Extracted data:
----------

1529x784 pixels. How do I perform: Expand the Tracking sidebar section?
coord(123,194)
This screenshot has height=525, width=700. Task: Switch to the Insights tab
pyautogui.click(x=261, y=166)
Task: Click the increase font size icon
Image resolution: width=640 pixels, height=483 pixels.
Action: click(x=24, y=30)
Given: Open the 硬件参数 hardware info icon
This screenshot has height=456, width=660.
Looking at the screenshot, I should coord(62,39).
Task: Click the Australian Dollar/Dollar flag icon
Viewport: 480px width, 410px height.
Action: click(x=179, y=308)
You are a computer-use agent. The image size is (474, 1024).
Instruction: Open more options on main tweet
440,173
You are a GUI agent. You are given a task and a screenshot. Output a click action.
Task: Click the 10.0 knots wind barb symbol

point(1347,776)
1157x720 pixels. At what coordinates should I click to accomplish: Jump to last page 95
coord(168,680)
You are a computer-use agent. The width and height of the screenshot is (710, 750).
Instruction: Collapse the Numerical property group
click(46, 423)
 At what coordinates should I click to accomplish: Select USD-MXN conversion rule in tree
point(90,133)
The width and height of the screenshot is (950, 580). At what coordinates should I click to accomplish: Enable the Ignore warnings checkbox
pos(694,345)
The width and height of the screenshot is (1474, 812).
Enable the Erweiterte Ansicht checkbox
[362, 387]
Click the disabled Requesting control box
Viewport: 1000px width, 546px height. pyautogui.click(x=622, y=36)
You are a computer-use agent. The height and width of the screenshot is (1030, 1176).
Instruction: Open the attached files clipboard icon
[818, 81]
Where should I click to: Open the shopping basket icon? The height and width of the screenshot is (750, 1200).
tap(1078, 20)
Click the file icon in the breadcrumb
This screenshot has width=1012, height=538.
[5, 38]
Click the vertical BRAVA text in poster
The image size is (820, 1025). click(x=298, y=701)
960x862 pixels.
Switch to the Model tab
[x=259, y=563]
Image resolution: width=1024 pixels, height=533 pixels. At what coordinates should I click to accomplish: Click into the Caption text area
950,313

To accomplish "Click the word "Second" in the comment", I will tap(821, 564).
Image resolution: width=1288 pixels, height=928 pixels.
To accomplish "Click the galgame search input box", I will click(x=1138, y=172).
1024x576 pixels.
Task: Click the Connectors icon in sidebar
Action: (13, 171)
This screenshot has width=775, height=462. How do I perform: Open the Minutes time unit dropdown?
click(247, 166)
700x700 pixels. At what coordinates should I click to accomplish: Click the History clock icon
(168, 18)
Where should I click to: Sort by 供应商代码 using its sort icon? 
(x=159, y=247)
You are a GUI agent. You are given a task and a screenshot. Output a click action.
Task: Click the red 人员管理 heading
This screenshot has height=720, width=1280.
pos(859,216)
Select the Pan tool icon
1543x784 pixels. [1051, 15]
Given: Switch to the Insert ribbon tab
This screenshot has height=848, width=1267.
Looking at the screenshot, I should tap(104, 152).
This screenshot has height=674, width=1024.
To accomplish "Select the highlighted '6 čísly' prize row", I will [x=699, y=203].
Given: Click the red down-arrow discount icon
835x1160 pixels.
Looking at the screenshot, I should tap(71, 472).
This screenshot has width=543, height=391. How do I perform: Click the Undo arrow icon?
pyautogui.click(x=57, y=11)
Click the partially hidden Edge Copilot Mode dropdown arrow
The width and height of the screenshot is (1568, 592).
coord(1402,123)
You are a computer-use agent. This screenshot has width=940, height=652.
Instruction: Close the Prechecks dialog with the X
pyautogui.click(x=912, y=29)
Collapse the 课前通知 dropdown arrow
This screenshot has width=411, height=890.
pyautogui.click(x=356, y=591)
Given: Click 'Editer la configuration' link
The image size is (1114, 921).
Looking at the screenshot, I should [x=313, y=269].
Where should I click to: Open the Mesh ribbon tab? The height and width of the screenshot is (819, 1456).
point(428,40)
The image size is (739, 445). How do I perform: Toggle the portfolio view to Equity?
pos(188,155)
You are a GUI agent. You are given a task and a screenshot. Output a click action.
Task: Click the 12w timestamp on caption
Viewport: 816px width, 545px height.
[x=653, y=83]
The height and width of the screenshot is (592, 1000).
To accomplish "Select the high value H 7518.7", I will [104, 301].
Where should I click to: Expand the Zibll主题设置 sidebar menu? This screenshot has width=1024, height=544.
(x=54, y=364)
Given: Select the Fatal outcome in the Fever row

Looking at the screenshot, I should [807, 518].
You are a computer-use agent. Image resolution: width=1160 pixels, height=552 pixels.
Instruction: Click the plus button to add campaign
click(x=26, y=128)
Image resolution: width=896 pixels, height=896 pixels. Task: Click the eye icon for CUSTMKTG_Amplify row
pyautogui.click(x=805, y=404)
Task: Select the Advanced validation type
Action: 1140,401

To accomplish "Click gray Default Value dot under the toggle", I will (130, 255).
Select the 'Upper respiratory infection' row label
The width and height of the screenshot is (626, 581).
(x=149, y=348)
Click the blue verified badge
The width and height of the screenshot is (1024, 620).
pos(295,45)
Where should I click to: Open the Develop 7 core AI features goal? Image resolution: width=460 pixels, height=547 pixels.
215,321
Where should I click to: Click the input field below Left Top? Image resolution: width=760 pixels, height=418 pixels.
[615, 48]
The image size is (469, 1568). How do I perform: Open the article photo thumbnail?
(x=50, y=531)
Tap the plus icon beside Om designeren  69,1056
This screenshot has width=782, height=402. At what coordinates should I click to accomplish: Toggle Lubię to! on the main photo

----------

Exercise details: Output each entry exactly as written, leaving none out.

Written answer:
1529x784 pixels. How do I perform: Expand the Tracking sidebar section?
coord(123,194)
This screenshot has height=525, width=700. Task: Switch to the Insights tab
pyautogui.click(x=261, y=166)
Task: Click the increase font size icon
Image resolution: width=640 pixels, height=483 pixels.
Action: click(x=24, y=30)
Given: Open the 硬件参数 hardware info icon
This screenshot has height=456, width=660.
Looking at the screenshot, I should coord(62,39).
Task: Click the Australian Dollar/Dollar flag icon
Viewport: 480px width, 410px height.
Action: click(x=179, y=308)
You are a computer-use agent. The image size is (474, 1024).
Instruction: Open more options on main tweet
440,173
You are a GUI agent. You are given a task and a screenshot. Output a click action.
Task: Click the 10.0 knots wind barb symbol

point(1347,776)
1157x720 pixels. At what coordinates should I click to accomplish: Jump to last page 95
coord(168,680)
You are a computer-use agent. The width and height of the screenshot is (710, 750).
Instruction: Collapse the Numerical property group
click(46, 423)
 At what coordinates should I click to accomplish: Select USD-MXN conversion rule in tree
point(90,133)
The width and height of the screenshot is (950, 580). At what coordinates should I click to accomplish: Enable the Ignore warnings checkbox
pos(694,345)
The width and height of the screenshot is (1474, 812).
Enable the Erweiterte Ansicht checkbox
[362, 387]
Click the disabled Requesting control box
Viewport: 1000px width, 546px height. pyautogui.click(x=622, y=36)
You are a computer-use agent. The height and width of the screenshot is (1030, 1176).
Instruction: Open the attached files clipboard icon
[818, 81]
Where should I click to: Open the shopping basket icon? The height and width of the screenshot is (750, 1200).
tap(1078, 20)
Click the file icon in the breadcrumb
This screenshot has width=1012, height=538.
[5, 38]
Click the vertical BRAVA text in poster
The image size is (820, 1025). click(x=298, y=701)
960x862 pixels.
Switch to the Model tab
[x=259, y=563]
Image resolution: width=1024 pixels, height=533 pixels. At what coordinates should I click to accomplish: Click into the Caption text area
950,313

To accomplish "Click the word "Second" in the comment", I will tap(821, 564).
Image resolution: width=1288 pixels, height=928 pixels.
To accomplish "Click the galgame search input box", I will click(x=1138, y=172).
1024x576 pixels.
Task: Click the Connectors icon in sidebar
Action: (13, 171)
This screenshot has width=775, height=462. How do I perform: Open the Minutes time unit dropdown?
click(247, 166)
700x700 pixels. At what coordinates should I click to accomplish: Click the History clock icon
(168, 18)
Where should I click to: Sort by 供应商代码 using its sort icon? 
(x=159, y=247)
You are a GUI agent. You are given a task and a screenshot. Output a click action.
Task: Click the red 人员管理 heading
This screenshot has height=720, width=1280.
pos(859,216)
Select the Pan tool icon
1543x784 pixels. [1051, 15]
Given: Switch to the Insert ribbon tab
This screenshot has height=848, width=1267.
Looking at the screenshot, I should tap(104, 152).
This screenshot has height=674, width=1024.
To accomplish "Select the highlighted '6 čísly' prize row", I will [x=699, y=203].
Given: Click the red down-arrow discount icon
835x1160 pixels.
Looking at the screenshot, I should tap(71, 472).
This screenshot has width=543, height=391. How do I perform: Click the Undo arrow icon?
pyautogui.click(x=57, y=11)
Click the partially hidden Edge Copilot Mode dropdown arrow
The width and height of the screenshot is (1568, 592).
coord(1402,123)
You are a computer-use agent. This screenshot has width=940, height=652.
Instruction: Close the Prechecks dialog with the X
pyautogui.click(x=912, y=29)
Collapse the 课前通知 dropdown arrow
This screenshot has width=411, height=890.
pyautogui.click(x=356, y=591)
Given: Click 'Editer la configuration' link
The image size is (1114, 921).
Looking at the screenshot, I should [x=313, y=269].
Where should I click to: Open the Mesh ribbon tab? The height and width of the screenshot is (819, 1456).
point(428,40)
The image size is (739, 445). How do I perform: Toggle the portfolio view to Equity?
pos(188,155)
You are a GUI agent. You are given a task and a screenshot. Output a click action.
Task: Click the 12w timestamp on caption
Viewport: 816px width, 545px height.
[x=653, y=83]
The height and width of the screenshot is (592, 1000).
To accomplish "Select the high value H 7518.7", I will [104, 301].
Where should I click to: Expand the Zibll主题设置 sidebar menu? This screenshot has width=1024, height=544.
(x=54, y=364)
Given: Select the Fatal outcome in the Fever row

Looking at the screenshot, I should [807, 518].
You are a computer-use agent. Image resolution: width=1160 pixels, height=552 pixels.
Instruction: Click the plus button to add campaign
click(x=26, y=128)
Image resolution: width=896 pixels, height=896 pixels. Task: Click the eye icon for CUSTMKTG_Amplify row
pyautogui.click(x=805, y=404)
Task: Select the Advanced validation type
Action: 1140,401

To accomplish "Click gray Default Value dot under the toggle", I will (130, 255).
Select the 'Upper respiratory infection' row label
The width and height of the screenshot is (626, 581).
(x=149, y=348)
Click the blue verified badge
The width and height of the screenshot is (1024, 620).
pos(295,45)
Where should I click to: Open the Develop 7 core AI features goal? Image resolution: width=460 pixels, height=547 pixels.
215,321
Where should I click to: Click the input field below Left Top? Image resolution: width=760 pixels, height=418 pixels.
[615, 48]
The image size is (469, 1568). How do I perform: Open the article photo thumbnail?
(x=50, y=531)
Tap the plus icon beside Om designeren  69,1056
This screenshot has width=782, height=402. At what coordinates should I click to accomplish: Toggle Lubię to! on the main photo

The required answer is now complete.